Indien de straf, ten tijde van het vonnis bepaald, verschilt van die welke ten tijde van het misdrijf was bepaald, wordt de minst zware straf toegepast. ( Art. 2. lid 2 strafwetboek)
Wanneer een nieuwe strafwet tussen het tijdstip van de feiten en de behandeling door de rechtbank een mildere straf voorziet, dan wel het feit zelf niet meer strafbaar stelt, dient de nieuwe wet te worden toegepast.
De rechtbank kan ook geen veroordeling uitspreken wanneer de ten laste gelegde gedraging niet langere strafbaar is onder de nieuwe regel.
Het artikel 2 lid 2 van het Strafwetboek is ook toepasselijk bij mildere incriminatie of misdrijfomschrijving.
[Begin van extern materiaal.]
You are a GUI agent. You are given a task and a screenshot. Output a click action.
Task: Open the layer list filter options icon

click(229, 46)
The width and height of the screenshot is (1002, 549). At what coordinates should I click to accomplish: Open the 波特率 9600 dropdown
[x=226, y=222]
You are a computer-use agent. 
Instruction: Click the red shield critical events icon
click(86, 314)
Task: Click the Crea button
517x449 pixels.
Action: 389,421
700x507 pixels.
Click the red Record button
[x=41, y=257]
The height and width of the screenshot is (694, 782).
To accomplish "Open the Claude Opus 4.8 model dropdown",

Artikel 2 lid 2 Sw. heeft het echter over de strafwet zelf en niet over de uitvoeringsbesluiten.
Het Hof van Cassatie stelt dat wanneer een uitvoeringsbesluit vervangen wordt zonder wijziging van de wet die aan de grondslag ligt van het uitvoeringsbesluit artikel 2 van het strafwetboek geen toepassing vindt.
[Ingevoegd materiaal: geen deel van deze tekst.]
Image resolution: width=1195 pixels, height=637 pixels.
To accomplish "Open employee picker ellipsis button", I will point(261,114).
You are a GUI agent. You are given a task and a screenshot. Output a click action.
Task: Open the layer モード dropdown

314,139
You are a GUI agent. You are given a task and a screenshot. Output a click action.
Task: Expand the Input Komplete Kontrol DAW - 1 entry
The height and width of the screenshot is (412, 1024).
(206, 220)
Zie Cassatie 29.02.1932, PAS. 1932, I, 87 en Cassatie 27.05.1992, RDP, 1992, 875 en Correctionele Rechtbank Gent, 09.04.2013, NJW, 286, pagina 607, met noot van C. Conings, retroactieve toepassing van de mildere strafwet, NJW, 286, pagina 610 voorzien van de nodige kritiek met verwijzing naar rechtsleer.
Het verbod voor de rechter om aan de beklaagde een zwaardere straf op te leggen dan deze die ten tijde van het begaan van het strafbare feit van toepassing was, geldt enkel voor eigenlijke straffen. Veiligheidsmaatregelen zijn daarentegen vanaf hun inwerkingtreding van toepassing op bestaande rechtstoestanden.